The 108.5 mph exit velocity made Blanco’s triple the hardest-hit ball of the night from Kansas City. The Royals didn’t crush Skubal in the fourth so much as they overwhelmed him with solid hits.
“Pitch execution,” Skubal said. “I kind of leaked middle with a lot of things today. Guys can hit those pitches.”
Skubal threw 32 pitches in the fourth, matching his total from the first three. The Royals swung and missed on only one pitch in the fourth, a 1-0 slider to leadoff hitter MJ Melendez, whose single off a sinker at the knees started a string of seven consecutive baserunners. Skubal’s only out in that stretch came when Rogers picked off Melendez at third base.
Skubal drew just three called strikes in the inning, all on first-pitch secondary offerings. Later in counts, the Royals were all over those same pitches.
“The first time through [the order], there were a lot of fastballs that we did not get to,” Royals manager Matt Quatraro said. “The second time through, it seemed like when he threw a breaking ball in the zone, we were ready.”
Drew Waters took a first-pitch slider for a strike, then tripled on an 0-2 changeup over the middle of the plate. Garcia took a changeup at the bottom of the zone, then had a hard-hit lineout on a 1-2 changeup in the same spot. When Skubal tried to recover from a four-pitch walk by stealing a first-pitch strike with a curveball over the plate, Fermin crushed it off the left-field fence for an RBI double.

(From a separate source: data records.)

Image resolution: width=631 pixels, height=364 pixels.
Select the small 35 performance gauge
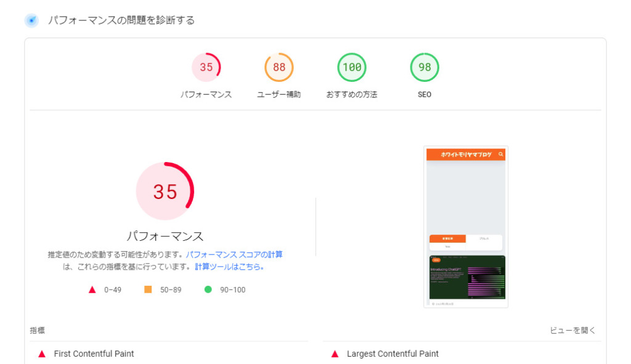click(x=206, y=67)
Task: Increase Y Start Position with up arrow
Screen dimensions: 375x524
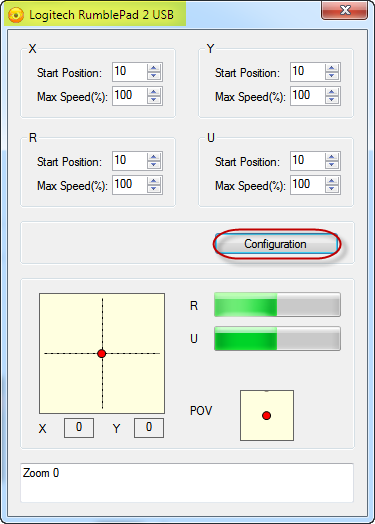Action: pyautogui.click(x=332, y=68)
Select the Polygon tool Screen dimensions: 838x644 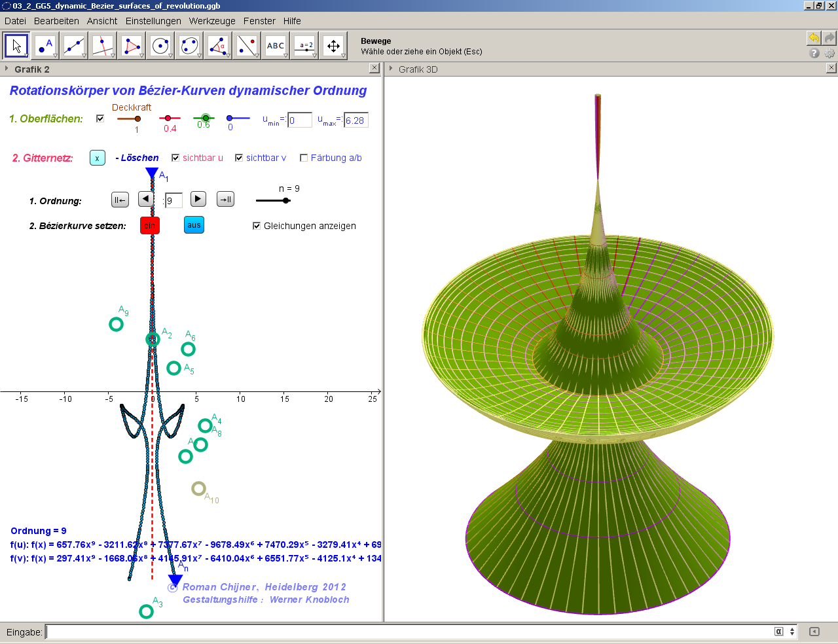click(132, 46)
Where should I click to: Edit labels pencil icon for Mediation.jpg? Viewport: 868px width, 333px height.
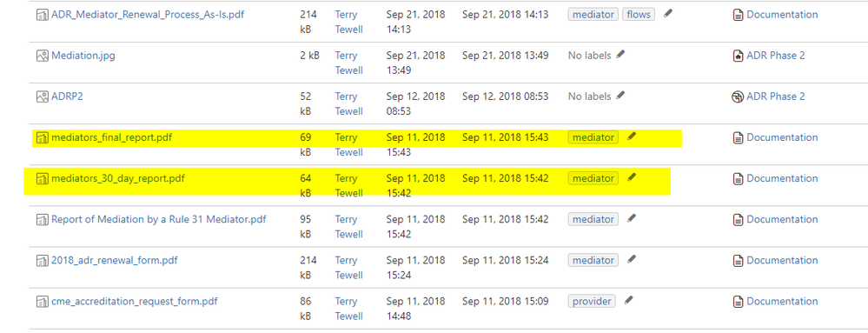(x=620, y=54)
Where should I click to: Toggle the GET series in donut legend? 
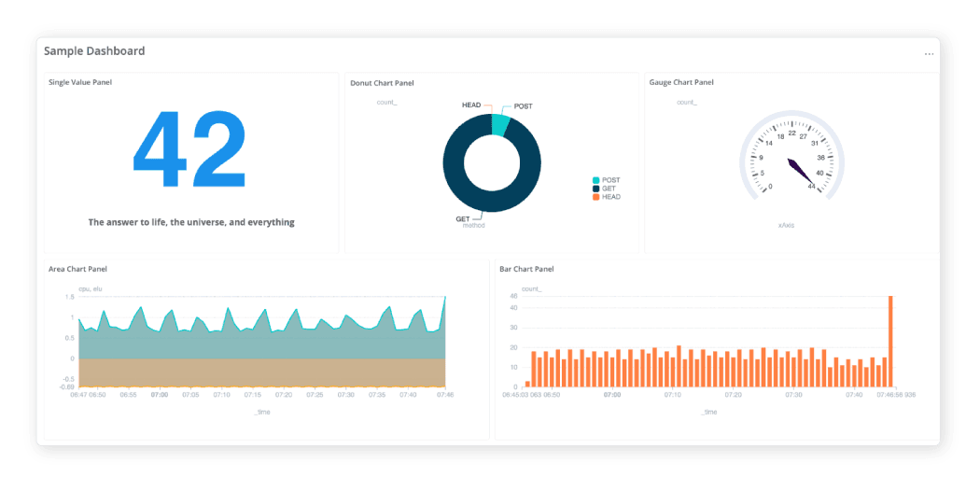point(608,189)
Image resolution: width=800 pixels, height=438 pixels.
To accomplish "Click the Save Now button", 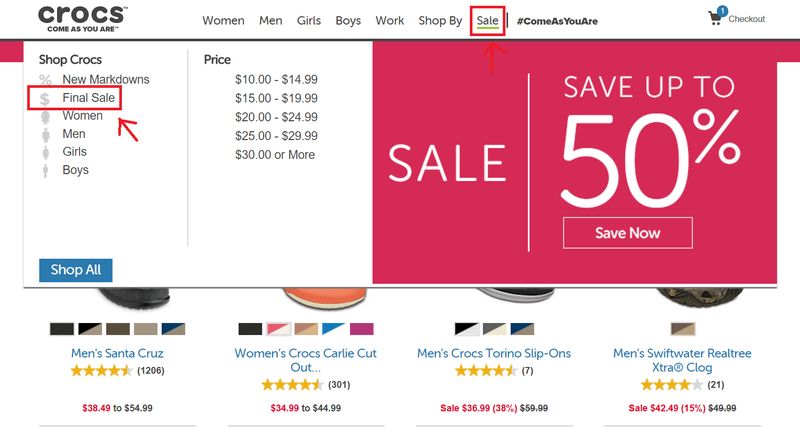I will tap(628, 233).
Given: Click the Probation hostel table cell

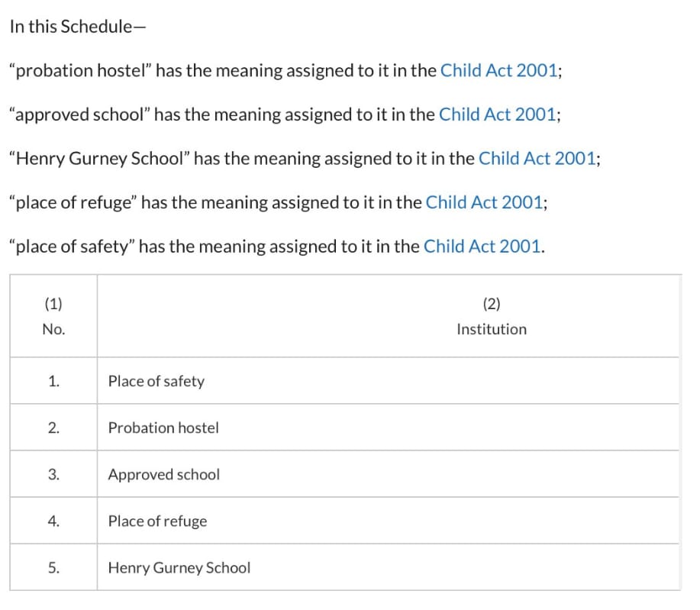Looking at the screenshot, I should click(388, 428).
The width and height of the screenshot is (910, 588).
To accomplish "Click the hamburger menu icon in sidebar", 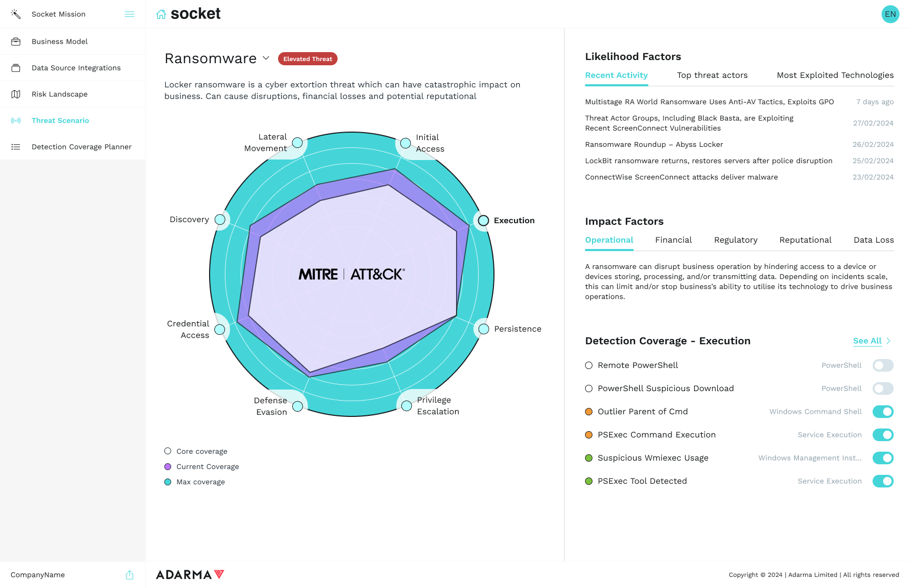I will 130,14.
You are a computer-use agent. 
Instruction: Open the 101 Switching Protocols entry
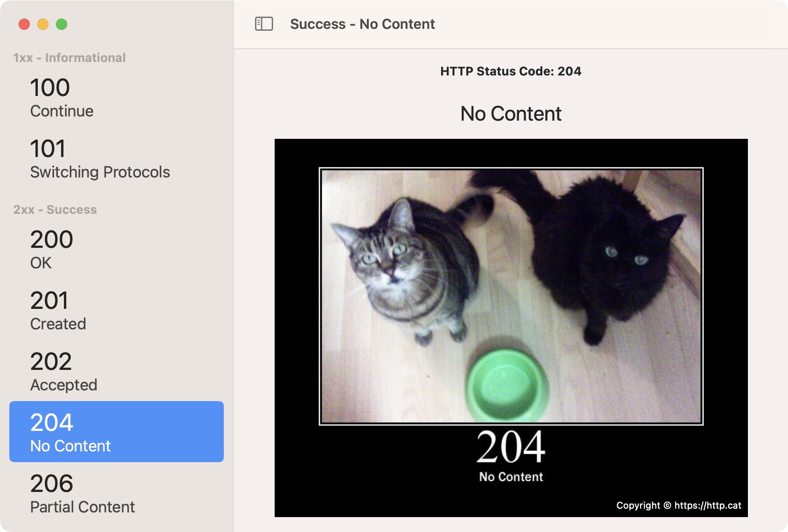117,159
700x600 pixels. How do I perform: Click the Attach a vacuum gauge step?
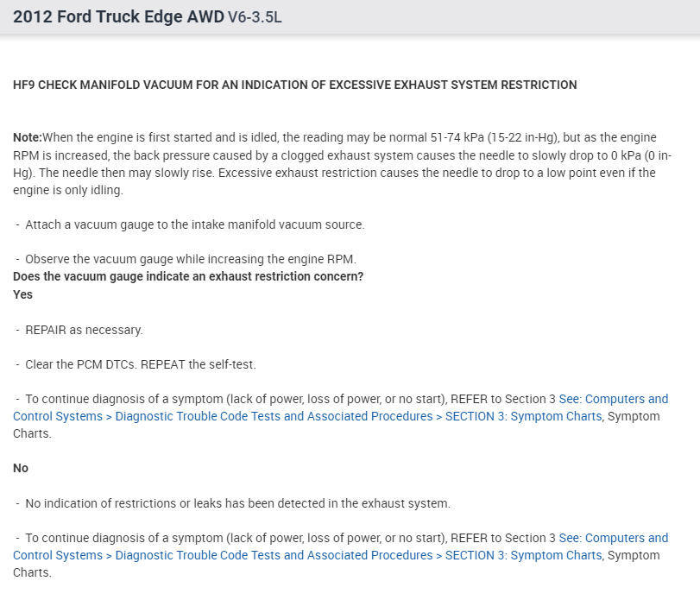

“They laid off some pretty good executed secondary pitches down, and they didn’t miss some of the key pitches over the plate,” manager A.J. Hinch said.
Was there something in Skubal’s mannerism that might have tipped his pitches, even just non-fastballs? Skubal was skeptical.
“No, no,” Skubal said. “I’m not gonna … no.”
“More about what they did. They made him work a ton, came up with some really big base hits in the air,” Hinch added.
Skubal will have time to regroup. The Tigers already appeared likely to use an extra starter or bullpen game against the Padres this weekend to give Skubal an extra day’s rest, setting him up for next Monday’s makeup game against the Giants. Tuesday reinforced the need to ease him in.